_Document section_:
■ ■ ■ ■

But No One Was Prepared For Something Like This
The film provides thorough, encompassing backstory on the history of the backdrop of this unholy massacre: Charleston, South Carolina. A skyline defined by church steeples rising like phoenixes out of the ashes, even leading to the town’s colloquial name as ‘The Holy City’ by residents and surrounding peoples, the town’s history is anything but demonstrative of those principles. The biggest slave port in colonial America, wherein statistics like ~40% of all slaves in the U.S. passing through its station, the city played a major role in our country’s national shame. During the Civil War era, SC was the first state to secede and where the first shot of the war was fired down at Fort Sumter – and even after the war was over and African-Americans were freed from slavery to rise and become a majority in the city by its pre-existing demographic, there was a culture of pervasive paranoia festering under the surface by many whites worried about their minority status, ‘property’ rebelling and fighting back, and any norm where they were not in control. By this historical status, pre-existing racism still held up by many rural families there today still flaunting Confederate flags like the state’s capitol itself, and tension-filled dynamic, it is of little surprise the battleground has seen its share of hate crimes & supremacy acts as it buoys towards that distant horizon of justice-for-all – but no one was prepared for something like this.

■ ■ ■ ■

_Goal 1_:
Return each line of the rows below that contains the string "Currency".

[Stored data]
■ ■ ■ ■

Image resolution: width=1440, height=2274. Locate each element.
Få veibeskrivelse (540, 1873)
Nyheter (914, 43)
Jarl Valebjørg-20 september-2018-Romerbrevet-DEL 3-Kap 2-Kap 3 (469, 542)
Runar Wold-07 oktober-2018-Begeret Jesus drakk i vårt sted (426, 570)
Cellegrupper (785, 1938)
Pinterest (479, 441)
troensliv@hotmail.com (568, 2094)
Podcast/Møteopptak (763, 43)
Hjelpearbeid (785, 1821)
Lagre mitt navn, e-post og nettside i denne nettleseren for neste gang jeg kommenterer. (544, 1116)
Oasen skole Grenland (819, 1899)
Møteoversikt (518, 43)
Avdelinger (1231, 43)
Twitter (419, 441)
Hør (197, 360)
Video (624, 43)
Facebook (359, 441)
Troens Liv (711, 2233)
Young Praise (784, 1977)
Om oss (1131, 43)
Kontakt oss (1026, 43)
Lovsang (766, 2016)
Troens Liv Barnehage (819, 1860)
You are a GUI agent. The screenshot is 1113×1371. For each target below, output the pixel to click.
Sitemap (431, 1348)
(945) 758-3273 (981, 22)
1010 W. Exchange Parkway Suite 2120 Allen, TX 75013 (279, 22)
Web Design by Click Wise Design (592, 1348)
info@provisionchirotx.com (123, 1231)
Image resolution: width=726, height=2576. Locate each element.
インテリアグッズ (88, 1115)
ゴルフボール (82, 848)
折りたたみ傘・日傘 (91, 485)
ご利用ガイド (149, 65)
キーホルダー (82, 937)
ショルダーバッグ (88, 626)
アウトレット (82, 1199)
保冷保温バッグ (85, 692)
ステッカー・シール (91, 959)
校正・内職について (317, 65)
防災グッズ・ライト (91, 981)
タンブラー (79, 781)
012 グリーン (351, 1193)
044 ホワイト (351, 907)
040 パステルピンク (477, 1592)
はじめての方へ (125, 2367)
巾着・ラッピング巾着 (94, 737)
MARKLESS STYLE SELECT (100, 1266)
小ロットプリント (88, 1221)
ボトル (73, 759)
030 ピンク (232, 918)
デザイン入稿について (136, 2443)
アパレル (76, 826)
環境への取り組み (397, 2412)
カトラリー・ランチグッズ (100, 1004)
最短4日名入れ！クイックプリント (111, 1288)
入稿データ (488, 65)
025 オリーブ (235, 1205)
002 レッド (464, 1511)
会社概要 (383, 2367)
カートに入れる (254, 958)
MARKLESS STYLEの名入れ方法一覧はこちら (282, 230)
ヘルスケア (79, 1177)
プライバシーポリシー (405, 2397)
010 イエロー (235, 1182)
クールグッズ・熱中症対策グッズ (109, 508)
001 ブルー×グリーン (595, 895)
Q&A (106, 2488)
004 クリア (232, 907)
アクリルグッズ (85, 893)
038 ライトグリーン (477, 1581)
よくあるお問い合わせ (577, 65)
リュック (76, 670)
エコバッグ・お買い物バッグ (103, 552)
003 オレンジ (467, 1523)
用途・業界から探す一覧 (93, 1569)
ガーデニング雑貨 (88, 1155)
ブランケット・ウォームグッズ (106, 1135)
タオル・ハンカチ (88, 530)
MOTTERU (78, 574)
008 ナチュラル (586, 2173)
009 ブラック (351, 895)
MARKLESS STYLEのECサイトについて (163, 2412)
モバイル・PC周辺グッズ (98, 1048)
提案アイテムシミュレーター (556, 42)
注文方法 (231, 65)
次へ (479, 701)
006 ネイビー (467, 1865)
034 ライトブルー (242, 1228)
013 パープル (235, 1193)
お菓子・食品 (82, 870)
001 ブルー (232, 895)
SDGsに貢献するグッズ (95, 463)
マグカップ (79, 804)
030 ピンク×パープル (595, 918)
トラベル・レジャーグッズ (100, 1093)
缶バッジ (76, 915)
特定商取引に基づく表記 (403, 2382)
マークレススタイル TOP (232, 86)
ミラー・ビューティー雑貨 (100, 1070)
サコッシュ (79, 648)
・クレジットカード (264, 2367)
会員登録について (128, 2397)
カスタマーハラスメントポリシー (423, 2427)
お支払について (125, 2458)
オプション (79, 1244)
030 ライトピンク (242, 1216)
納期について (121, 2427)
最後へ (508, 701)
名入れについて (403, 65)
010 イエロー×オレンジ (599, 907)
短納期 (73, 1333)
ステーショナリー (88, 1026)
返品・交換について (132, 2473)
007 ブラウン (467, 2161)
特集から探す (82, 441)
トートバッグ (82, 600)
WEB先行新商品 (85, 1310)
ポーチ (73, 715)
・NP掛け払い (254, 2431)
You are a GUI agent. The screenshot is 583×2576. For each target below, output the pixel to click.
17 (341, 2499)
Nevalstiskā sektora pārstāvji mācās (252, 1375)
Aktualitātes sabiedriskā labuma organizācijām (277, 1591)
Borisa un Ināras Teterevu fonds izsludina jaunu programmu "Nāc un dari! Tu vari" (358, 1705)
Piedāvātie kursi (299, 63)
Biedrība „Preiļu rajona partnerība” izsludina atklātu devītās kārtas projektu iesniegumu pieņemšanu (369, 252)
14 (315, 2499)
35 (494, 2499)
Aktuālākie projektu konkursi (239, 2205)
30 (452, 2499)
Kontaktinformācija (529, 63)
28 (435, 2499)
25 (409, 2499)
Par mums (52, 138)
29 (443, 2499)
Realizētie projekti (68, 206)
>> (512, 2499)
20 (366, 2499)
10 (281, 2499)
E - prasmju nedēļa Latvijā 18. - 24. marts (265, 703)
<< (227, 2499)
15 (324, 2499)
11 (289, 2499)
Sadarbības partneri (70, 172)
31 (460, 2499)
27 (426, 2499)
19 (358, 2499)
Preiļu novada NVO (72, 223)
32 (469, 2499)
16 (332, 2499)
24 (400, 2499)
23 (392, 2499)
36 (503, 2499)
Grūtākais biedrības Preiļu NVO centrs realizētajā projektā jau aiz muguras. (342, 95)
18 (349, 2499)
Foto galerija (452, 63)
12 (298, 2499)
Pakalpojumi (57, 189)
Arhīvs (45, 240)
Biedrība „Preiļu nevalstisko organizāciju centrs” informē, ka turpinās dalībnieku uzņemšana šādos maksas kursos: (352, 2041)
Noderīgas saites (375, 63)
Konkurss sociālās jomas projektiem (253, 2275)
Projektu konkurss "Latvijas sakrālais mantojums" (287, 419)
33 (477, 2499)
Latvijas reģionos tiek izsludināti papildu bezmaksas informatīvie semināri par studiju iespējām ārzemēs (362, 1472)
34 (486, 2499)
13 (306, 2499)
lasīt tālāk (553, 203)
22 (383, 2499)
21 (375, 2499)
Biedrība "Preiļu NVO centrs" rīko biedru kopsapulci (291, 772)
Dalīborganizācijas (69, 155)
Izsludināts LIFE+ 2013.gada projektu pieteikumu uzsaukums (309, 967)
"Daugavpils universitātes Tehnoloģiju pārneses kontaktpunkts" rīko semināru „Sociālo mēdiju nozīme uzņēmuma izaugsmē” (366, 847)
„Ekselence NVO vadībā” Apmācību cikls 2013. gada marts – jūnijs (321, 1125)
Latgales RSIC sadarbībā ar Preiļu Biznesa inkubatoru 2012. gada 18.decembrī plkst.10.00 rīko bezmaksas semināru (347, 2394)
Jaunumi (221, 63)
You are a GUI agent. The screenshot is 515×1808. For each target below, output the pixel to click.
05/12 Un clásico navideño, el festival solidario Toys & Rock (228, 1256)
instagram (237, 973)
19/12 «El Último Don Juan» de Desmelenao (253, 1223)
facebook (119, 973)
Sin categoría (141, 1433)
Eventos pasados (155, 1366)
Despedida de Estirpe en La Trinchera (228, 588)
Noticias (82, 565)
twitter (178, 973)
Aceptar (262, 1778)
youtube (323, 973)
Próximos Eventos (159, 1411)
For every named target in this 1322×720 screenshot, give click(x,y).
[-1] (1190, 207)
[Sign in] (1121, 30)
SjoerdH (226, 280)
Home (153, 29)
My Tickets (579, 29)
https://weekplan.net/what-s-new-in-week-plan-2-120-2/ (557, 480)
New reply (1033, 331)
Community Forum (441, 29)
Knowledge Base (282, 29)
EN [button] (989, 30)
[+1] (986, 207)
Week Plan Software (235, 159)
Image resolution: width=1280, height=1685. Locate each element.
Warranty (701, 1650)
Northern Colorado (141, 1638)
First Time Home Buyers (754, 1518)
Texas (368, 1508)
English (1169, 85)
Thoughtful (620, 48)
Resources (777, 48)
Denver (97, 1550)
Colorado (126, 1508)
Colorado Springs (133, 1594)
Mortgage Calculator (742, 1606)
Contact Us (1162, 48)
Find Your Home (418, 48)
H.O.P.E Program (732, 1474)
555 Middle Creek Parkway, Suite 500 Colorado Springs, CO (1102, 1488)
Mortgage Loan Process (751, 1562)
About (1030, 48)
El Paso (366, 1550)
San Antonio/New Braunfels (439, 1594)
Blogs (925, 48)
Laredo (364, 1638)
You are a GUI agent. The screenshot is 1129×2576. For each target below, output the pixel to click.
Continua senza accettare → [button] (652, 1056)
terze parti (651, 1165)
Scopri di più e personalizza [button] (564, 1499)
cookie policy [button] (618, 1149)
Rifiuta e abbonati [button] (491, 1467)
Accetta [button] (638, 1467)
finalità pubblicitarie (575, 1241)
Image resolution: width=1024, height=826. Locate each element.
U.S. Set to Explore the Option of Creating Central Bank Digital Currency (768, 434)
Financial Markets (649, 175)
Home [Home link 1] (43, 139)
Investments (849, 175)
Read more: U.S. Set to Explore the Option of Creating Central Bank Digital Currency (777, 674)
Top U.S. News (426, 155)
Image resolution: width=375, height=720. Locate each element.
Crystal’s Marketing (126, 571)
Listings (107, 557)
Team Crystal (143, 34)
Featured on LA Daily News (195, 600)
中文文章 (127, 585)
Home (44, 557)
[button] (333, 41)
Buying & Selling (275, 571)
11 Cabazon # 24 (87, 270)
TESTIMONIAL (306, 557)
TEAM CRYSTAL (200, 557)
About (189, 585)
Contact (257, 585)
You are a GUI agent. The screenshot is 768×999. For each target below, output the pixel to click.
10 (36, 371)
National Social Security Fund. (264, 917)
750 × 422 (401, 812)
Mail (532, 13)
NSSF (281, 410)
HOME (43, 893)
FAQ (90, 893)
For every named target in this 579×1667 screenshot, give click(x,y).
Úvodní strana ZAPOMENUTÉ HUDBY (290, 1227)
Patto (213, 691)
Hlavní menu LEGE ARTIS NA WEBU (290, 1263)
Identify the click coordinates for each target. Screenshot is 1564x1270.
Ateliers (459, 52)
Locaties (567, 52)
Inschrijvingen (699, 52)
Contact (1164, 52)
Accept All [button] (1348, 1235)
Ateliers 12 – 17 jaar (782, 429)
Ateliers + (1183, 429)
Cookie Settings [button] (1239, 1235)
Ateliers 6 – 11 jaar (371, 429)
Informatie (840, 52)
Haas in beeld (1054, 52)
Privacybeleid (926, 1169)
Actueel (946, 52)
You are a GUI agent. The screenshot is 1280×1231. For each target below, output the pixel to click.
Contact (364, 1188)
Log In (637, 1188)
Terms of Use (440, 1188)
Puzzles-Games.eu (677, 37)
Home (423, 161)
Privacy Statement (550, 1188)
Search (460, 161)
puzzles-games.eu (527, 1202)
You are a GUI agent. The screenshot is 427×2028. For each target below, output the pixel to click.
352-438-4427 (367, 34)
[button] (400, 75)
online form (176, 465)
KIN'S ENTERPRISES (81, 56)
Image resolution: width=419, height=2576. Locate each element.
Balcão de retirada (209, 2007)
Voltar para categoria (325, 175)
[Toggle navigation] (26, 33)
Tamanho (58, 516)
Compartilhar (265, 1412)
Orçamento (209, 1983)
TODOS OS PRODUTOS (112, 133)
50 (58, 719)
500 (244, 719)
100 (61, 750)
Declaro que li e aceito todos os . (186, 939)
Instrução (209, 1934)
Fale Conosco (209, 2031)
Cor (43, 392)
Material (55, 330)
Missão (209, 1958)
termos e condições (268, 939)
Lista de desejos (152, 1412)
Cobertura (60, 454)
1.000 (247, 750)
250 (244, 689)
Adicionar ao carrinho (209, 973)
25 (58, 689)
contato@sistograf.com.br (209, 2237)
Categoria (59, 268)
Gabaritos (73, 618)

■ ■ ■ ■

_Goal 2_:
In the passage on Charleston, what colloquial name do residents and surrounding peoples use for the town?

_Expected answer 1_:
U.S. Set to Explore the Option of Creating Central Bank Digital Currency (768, 434)
Read more: U.S. Set to Explore the Option of Creating Central Bank Digital Currency (777, 674)

_Expected answer 2_:
The Holy City